ASSIGNED TASK →
The entries below are to be copied exactly, with every picture left out.

DATA FOR PROCESSING →
+===+

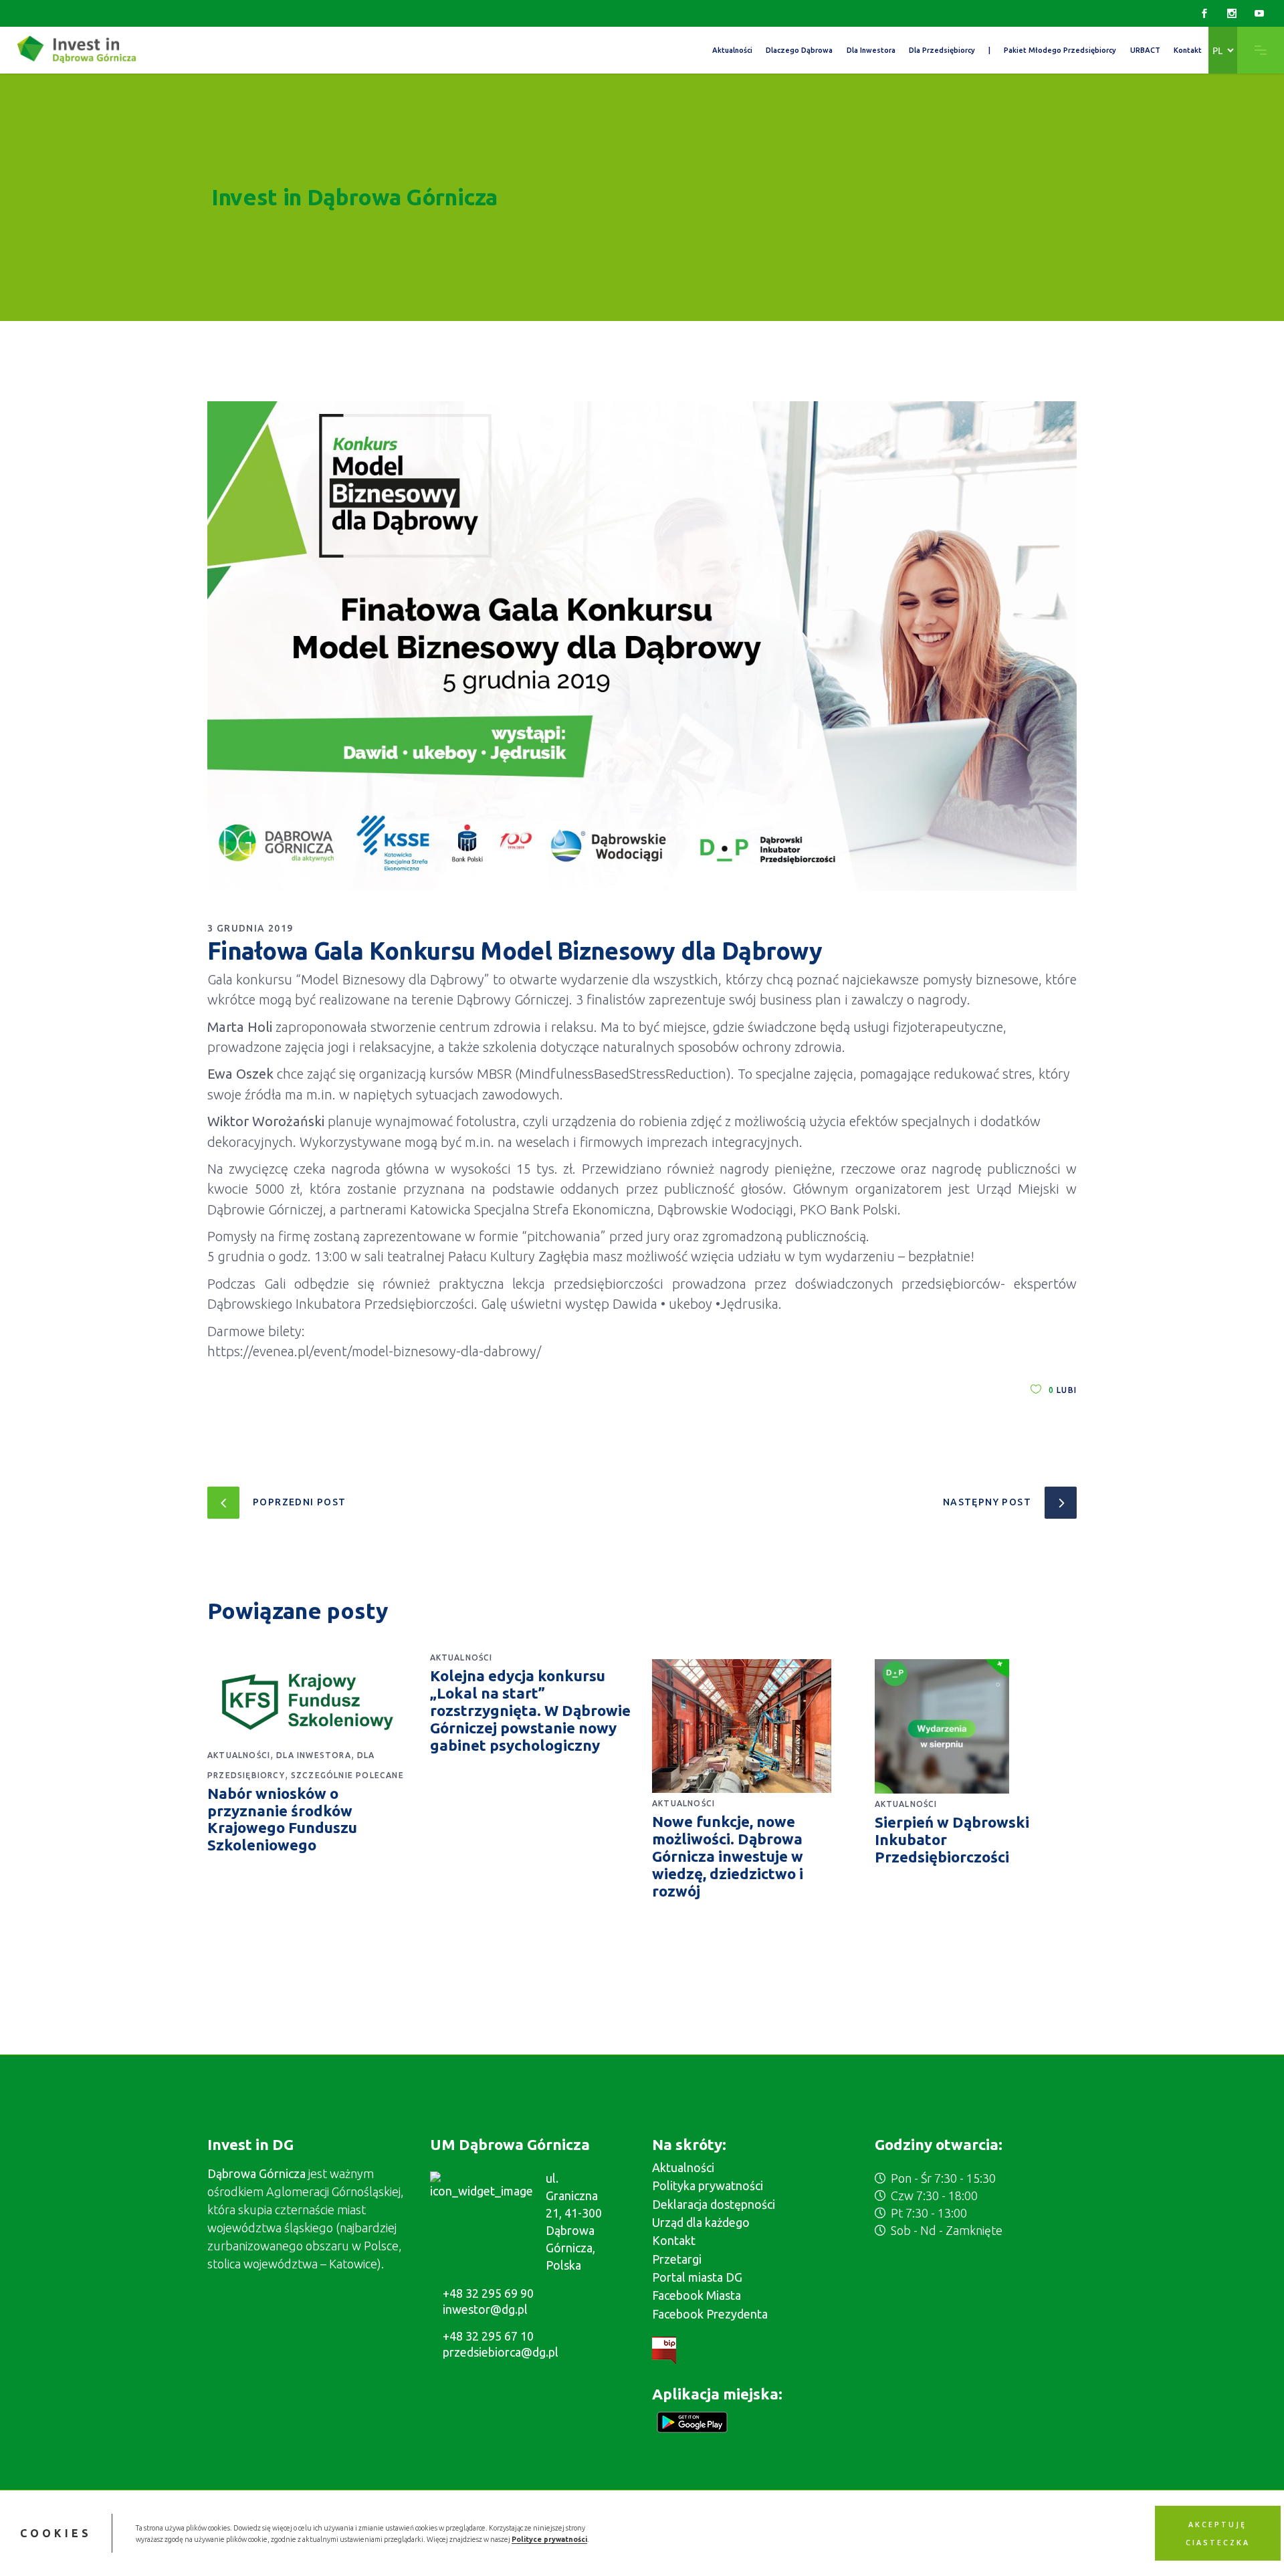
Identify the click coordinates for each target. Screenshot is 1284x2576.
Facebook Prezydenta (710, 2314)
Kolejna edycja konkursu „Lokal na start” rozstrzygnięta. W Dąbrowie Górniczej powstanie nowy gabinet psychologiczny (530, 1710)
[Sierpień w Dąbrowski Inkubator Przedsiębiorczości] (976, 1726)
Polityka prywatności (707, 2185)
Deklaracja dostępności (713, 2204)
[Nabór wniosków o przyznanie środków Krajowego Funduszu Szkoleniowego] (308, 1702)
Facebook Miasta (696, 2295)
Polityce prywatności (549, 2539)
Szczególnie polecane (347, 1775)
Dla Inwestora (313, 1755)
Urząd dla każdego (701, 2222)
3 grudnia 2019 (250, 928)
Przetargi (677, 2259)
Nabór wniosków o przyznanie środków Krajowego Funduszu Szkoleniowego (282, 1819)
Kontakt (674, 2240)
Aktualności (238, 1755)
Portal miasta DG (697, 2277)
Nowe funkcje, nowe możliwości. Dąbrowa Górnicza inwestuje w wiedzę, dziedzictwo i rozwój (727, 1856)
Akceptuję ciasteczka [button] (1218, 2533)
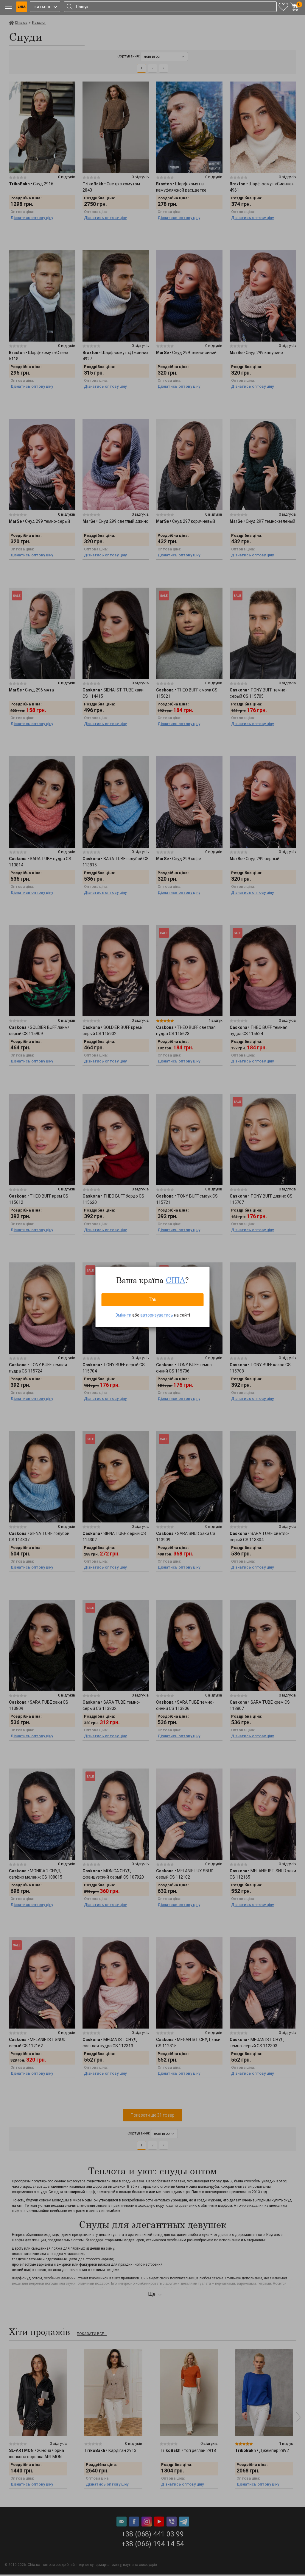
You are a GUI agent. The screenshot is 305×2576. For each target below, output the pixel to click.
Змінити (123, 1315)
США (175, 1280)
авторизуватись (156, 1315)
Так (152, 1299)
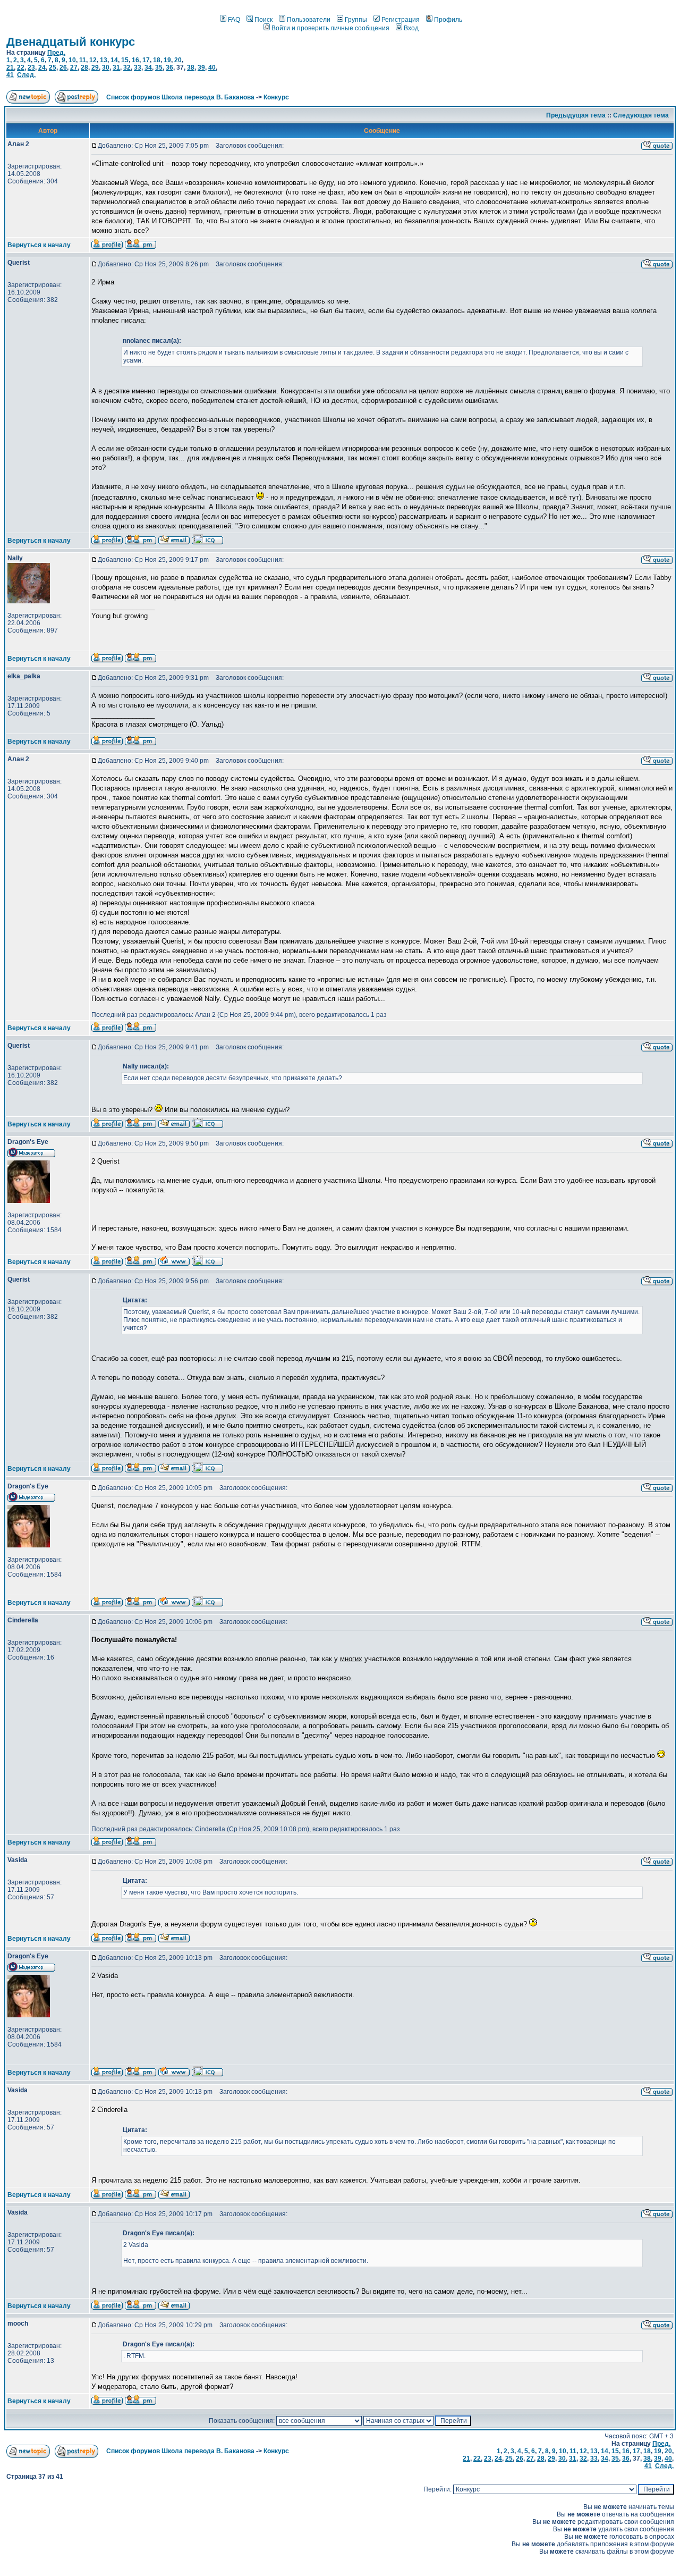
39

+===+

SOLUTION →
Identify the click coordinates for each target. Screenshot is 1284x2576.
Facebook Prezydenta (710, 2314)
Kolejna edycja konkursu „Lokal na start” rozstrzygnięta. W Dąbrowie Górniczej powstanie nowy gabinet psychologiczny (530, 1710)
[Sierpień w Dąbrowski Inkubator Przedsiębiorczości] (976, 1726)
Polityka prywatności (707, 2185)
Deklaracja dostępności (713, 2204)
[Nabór wniosków o przyznanie środków Krajowego Funduszu Szkoleniowego] (308, 1702)
Facebook Miasta (696, 2295)
Polityce prywatności (549, 2539)
Szczególnie polecane (347, 1775)
Dla Inwestora (313, 1755)
Urząd dla każdego (701, 2222)
3 grudnia 2019 (250, 928)
Przetargi (677, 2259)
Nabór wniosków o przyznanie środków Krajowego Funduszu Szkoleniowego (282, 1819)
Kontakt (674, 2240)
Aktualności (238, 1755)
Portal miasta DG (697, 2277)
Nowe funkcje, nowe możliwości. Dąbrowa Górnicza inwestuje w wiedzę, dziedzictwo i rozwój (727, 1856)
Akceptuję ciasteczka [button] (1218, 2533)
You are a GUI agent. The screenshot is 305×2576. For each target below, output the pixel to click.
Змінити (123, 1315)
США (175, 1280)
авторизуватись (156, 1315)
Так (152, 1299)
39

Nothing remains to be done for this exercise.